Two minutes later, Furuya is out the door and he’s alone in what is, almost certainly, an undercover agent’s flat. Shuukichi looks around, curious. Furuya didn’t forbid him to explore, didn’t seem concerned about it at all. Which tells him only that, if he were to look, he wouldn’t find anything of interest.
He cleans up breakfast instead, then washes the kitchen floors and counters with the morning news on. Then, bored and still dozy, he lies down on the sofa again to catch a little more sleep.
***
Furuya returns at four as promised with a couple of bags of groceries which he puts on the counter for Shuukichi to put away. “Here,” he adds, and tosses him a flip phone. “I’ve loaded in my number – you call me only in an emergency. Got it?”
“Got it,” says Shuukichi, putting some milk tea in the fridge. Furuya has assembled the ingredients for curry, so he gets started peeling the onion and carrots and chopping them. He’s made himself familiar with the kitchen, understanding that Furuya is clearly expecting him to know his place, and it’s no difficulty to get out the chopping board and paring knife. Furuya’s kitchen was extremely tidy even before Shuukichi cleaned up.
Half an hour later Furuya’s watching the evening news on TV while Shuukichi gets the rice started in the cooker, when the blond man’s phone rings. He mutes the TV and glances at it, then frowns. “What?” he says, picking up.
Shuukichi can’t make out the words from the other end, but the voice is familiar. Shuuichi.
“Yes, he’s still alive… No, I don’t know… I told you, I’m not a babysitter. He’s a grown man, he can entertain himself… No, that’s a terrible idea… Fuck off, FBI, he’ll see you in two weeks.” Furuya hangs up and tosses the phone onto the coffee table, brows dark.
Shuukichi turns back to stir the pot of curry. The steam rising fogs up his glasses, washing warmly over his face. He kills some time in the kitchen before coming back over to the living area and sitting down at the table rather than on the couch beside Furuya. “May I ask how you know my brother?” he says, his hands resting folded in his lap, as though he were waiting for his opponent to make a move.
“No,” says Furuya, without looking over. “You can’t. I’m not here for sharing and caring.”

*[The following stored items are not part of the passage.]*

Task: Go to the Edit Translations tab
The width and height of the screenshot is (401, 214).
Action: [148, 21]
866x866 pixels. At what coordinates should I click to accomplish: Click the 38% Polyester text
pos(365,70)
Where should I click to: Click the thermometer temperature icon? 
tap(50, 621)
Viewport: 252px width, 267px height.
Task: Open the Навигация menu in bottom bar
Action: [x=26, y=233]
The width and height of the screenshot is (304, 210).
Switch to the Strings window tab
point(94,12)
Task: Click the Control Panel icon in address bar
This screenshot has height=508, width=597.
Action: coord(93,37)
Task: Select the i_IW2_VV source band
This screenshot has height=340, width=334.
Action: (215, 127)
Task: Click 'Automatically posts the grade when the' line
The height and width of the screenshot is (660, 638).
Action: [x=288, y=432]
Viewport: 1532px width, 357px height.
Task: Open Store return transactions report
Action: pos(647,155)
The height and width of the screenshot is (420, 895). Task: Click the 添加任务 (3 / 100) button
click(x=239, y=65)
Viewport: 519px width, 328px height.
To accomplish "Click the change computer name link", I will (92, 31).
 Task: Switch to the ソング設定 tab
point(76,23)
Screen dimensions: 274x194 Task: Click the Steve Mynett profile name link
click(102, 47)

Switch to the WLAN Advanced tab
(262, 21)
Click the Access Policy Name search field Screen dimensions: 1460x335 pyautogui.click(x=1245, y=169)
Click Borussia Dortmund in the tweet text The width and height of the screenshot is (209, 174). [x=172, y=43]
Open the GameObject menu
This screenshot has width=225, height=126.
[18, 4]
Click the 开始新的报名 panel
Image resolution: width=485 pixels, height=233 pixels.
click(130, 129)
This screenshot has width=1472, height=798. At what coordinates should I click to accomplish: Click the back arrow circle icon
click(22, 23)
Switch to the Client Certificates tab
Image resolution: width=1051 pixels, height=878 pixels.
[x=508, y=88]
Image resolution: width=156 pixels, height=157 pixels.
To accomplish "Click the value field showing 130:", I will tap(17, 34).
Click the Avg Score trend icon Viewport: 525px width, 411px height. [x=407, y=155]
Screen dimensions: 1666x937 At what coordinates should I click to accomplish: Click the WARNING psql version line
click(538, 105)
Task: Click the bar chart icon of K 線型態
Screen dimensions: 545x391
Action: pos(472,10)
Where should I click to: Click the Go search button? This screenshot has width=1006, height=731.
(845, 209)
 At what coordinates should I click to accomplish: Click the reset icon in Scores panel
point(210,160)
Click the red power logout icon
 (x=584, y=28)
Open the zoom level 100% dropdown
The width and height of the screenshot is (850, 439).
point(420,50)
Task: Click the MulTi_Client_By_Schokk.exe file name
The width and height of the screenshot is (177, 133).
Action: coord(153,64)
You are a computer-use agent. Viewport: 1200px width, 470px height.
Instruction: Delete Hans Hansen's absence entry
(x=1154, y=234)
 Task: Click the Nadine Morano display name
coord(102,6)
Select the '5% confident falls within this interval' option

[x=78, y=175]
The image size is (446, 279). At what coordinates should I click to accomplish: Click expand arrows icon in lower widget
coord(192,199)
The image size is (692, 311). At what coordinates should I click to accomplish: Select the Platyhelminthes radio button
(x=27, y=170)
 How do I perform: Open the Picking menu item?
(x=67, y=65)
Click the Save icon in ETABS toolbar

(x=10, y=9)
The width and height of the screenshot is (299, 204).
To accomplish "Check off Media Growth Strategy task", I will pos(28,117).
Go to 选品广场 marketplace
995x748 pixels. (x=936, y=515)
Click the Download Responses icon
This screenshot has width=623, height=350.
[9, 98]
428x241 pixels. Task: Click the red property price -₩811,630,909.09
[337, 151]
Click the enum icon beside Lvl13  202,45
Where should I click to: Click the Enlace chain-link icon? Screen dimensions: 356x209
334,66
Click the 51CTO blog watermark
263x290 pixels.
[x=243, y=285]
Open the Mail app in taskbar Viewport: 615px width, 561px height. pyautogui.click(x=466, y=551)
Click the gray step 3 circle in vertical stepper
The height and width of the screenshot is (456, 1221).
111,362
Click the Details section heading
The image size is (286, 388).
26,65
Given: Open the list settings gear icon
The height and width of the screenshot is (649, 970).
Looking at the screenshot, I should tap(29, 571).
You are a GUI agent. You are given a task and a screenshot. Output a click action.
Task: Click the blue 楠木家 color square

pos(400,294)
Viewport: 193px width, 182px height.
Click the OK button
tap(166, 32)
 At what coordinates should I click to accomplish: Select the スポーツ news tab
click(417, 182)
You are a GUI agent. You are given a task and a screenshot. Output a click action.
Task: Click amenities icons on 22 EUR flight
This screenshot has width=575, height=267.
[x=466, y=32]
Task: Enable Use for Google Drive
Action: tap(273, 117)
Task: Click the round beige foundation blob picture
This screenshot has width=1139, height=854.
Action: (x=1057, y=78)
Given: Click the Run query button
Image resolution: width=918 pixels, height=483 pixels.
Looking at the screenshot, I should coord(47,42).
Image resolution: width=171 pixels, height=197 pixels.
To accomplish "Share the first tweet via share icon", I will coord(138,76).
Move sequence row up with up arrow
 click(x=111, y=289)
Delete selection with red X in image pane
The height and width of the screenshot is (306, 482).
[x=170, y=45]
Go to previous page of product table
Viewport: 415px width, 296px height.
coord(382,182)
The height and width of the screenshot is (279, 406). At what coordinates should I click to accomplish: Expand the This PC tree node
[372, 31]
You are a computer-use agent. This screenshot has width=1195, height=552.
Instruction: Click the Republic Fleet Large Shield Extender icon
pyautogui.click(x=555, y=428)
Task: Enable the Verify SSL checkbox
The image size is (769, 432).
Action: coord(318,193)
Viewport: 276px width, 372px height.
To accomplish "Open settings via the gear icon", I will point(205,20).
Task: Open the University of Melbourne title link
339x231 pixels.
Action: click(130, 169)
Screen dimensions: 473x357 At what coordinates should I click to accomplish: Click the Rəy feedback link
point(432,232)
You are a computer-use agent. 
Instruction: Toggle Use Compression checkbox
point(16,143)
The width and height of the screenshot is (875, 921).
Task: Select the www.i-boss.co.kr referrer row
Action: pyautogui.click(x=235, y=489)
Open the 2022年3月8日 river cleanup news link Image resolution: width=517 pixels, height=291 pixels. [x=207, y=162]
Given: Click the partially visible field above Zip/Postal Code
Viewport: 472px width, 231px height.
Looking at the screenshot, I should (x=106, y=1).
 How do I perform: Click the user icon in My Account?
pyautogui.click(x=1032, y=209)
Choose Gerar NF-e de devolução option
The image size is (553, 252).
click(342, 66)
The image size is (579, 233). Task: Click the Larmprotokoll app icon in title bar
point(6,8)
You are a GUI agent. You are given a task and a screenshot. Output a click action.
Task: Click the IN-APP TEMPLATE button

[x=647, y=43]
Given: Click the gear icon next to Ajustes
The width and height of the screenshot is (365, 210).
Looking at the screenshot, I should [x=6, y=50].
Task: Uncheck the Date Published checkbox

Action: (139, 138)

“Apologies,” says Shuukichi, softly.
Furuya sighs. “It’s not important. It’s better for everyone if you don’t know anything about us. Our lives, our world… it’s nothing but shadow. And that’s fine, we accepted that. But even Akai wouldn’t want his brother drawn into it.”
“Amuro-san… yesterday you said I don’t know how dangerous these people are. But I do. They killed my father, they killed my adopted brother, and they almost killed Nii-san. Those are shadows that will never fade from my life. I’m the only one my brother has to lean on, now that he’s officially dead. I want to be here for him.”
Furuya turns to look at him, blue eyes hard, calculating. “People like Akai… people like me and Akai, we’ve learned not to lean on others. You’re offering kindness where none is necessary. We don’t need anyone else in our lives.” His voice is rough-edged, like ripped paper.
“Really? You’ve never wanted someone to rely on?”
Furuya doesn’t move, still as stone. “All the people I relied on are dead.”
There’s no pain, no sorrow in his tone. But Shuukichi can read it in every line of his body, in the tenseness of his form, in the clear-cut angle of his jaw. “I’m sorry,” he says.
“That’s what happens in this job, if you rely on people. So don’t try to take on that role for yourself. Stay in the sunlight, Haneda-san. It’s safer for you, there. And… and that will make Akai happier, too. He’s a cold bastard, and he’s not above cutting peoples’ hearts out and leaving them empty and broken. But I imagine he must have his feelings.” Furuya’s tone is cold, grudging, the voice of one making concessions he wishes he weren’t. But the words are weighty – whatever lies between him and Shuuichi is obviously intense, extreme. And even knowing that, he’s still considering Shuuichi’s perspective.
Interesting.
“He does,” says Shuukichi. “And you’re right, he’s often not good at expressing them. But he cares for others deeply. He just also cares about finishing this task.”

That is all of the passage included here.